> _Document text_
==============================

I’m using ChatGPT (enterprise version paid by my employer) quite a lot lately, and I find it a useful tool. Here’s what I learned over time.
Don’t feed many pages of code to AI, it works best for isolated functions or small classes with little dependencies.
In 10% of cases when I ask to generate or complete code, the quality of the code is less than ideal but fixable with extra instructions. In 25% of cases, the quality of generated code is bad and remains so even after telling it what’s wrong and how to fix. When it happens, I simply ignore the AI output and do something else reasonable.
Apart from writing code, I find it useful at reviewing new code I wrote. Half of the comments are crap and should be ignored. Some others are questionable. However, I remember a few times when the AI identified actual bugs or other important issues in my code, and proposed fixes. Again, don’t copy-paste many pages at once, do it piecewise.

==============================

> _Excerpted records_

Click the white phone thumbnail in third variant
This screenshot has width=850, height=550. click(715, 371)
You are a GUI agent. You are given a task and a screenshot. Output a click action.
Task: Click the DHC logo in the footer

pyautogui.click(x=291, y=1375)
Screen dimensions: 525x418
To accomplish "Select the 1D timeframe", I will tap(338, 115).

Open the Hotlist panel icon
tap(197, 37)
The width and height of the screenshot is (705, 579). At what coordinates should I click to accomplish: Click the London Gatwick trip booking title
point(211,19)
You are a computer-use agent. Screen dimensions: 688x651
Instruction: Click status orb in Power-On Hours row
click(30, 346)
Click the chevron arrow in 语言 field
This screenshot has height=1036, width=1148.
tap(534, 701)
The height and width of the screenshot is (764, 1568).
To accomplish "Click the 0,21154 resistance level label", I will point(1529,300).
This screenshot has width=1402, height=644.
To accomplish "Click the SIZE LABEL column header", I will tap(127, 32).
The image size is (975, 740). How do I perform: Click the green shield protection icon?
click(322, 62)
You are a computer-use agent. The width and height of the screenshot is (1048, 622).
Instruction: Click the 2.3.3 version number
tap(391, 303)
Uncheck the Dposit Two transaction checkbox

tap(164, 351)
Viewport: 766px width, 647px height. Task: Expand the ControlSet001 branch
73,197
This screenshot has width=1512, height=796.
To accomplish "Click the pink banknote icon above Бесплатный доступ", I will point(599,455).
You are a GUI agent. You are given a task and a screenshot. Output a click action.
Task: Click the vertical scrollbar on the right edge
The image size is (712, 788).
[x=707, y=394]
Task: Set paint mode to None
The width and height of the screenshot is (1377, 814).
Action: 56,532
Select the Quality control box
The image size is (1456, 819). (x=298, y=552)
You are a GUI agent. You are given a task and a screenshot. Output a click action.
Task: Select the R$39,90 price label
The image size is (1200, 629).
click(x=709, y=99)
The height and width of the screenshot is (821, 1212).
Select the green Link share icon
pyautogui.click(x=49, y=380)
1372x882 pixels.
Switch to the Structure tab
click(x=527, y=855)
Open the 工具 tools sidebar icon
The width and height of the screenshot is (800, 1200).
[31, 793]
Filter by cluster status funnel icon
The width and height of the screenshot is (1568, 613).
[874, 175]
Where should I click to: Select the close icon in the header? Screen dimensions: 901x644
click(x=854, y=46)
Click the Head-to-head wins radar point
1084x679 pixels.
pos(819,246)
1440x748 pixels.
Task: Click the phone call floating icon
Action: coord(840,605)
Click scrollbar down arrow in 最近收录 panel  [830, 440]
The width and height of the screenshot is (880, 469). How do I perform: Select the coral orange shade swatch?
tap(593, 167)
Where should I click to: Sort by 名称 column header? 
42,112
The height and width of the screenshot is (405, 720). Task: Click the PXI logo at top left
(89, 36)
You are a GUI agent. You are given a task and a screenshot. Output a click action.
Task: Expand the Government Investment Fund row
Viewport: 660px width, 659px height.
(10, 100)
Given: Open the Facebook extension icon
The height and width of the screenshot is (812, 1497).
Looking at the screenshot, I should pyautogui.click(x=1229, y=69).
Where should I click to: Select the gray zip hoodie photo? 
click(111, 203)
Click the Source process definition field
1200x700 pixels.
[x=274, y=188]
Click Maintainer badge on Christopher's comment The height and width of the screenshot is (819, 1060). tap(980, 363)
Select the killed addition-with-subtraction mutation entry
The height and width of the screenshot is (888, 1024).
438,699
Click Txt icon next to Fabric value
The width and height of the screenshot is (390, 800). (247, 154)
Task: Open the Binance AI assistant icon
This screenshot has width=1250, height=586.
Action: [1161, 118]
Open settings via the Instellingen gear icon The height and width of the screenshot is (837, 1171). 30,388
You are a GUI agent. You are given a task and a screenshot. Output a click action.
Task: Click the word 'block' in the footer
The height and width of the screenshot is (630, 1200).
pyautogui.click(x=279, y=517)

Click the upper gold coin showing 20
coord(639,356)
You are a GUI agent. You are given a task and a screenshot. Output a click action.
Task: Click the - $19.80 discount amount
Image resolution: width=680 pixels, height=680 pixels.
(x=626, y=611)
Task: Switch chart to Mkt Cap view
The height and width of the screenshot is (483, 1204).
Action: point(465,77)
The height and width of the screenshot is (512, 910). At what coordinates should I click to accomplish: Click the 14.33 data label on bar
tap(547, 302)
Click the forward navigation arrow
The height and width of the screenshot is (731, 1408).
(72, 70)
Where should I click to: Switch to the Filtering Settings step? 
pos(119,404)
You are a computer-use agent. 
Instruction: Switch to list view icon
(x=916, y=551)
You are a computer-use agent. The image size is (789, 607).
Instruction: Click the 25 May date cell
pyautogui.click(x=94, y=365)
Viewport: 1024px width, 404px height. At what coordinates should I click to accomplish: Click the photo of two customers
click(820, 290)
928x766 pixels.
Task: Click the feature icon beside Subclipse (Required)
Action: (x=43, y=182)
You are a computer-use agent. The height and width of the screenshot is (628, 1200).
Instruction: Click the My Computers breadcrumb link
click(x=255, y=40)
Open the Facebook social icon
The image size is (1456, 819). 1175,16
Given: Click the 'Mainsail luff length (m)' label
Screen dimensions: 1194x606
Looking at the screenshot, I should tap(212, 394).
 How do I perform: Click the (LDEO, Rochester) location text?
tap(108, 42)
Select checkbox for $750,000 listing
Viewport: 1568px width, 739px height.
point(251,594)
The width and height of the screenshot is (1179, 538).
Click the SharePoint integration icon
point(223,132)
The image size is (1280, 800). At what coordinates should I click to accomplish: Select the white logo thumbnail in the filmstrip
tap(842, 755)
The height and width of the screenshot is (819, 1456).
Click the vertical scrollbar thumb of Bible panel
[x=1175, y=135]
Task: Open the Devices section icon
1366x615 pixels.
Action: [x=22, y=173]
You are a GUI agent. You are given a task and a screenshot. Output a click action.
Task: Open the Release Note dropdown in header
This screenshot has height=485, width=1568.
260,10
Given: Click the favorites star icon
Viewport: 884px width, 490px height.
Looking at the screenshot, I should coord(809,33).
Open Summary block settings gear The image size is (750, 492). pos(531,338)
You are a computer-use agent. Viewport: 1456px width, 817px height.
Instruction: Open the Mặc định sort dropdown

==============================

> _Activity 1_
Can you repeat the passage on using ChatGPT for code, from "In 10% of cases" to "do it piecewise.", word for word?
> _Activity 2_
How would you carry on the passage on using ChatGPT for code from the point where it stops?

> _Answer area 1_
In 10% of cases when I ask to generate or complete code, the quality of the code is less than ideal but fixable with extra instructions. In 25% of cases, the quality of generated code is bad and remains so even after telling it what’s wrong and how to fix. When it happens, I simply ignore the AI output and do something else reasonable.
Apart from writing code, I find it useful at reviewing new code I wrote. Half of the comments are crap and should be ignored. Some others are questionable. However, I remember a few times when the AI identified actual bugs or other important issues in my code, and proposed fixes. Again, don’t copy-paste many pages at once, do it piecewise.

> _Answer area 2_
For some niche areas (examples are HLSL shaders, or C++ with SIMD intrinsics) the AI is pretty much useless, probably was not enough training data available.
Overall, I believe ChatGPT improved my code quality. Not only as a result of reviews, comments, or generated codes, but also my piecewise copy-pasting workflow improved overall architecture by splitting the codebase into classes/functions/modules/interfaces each doing their own thing.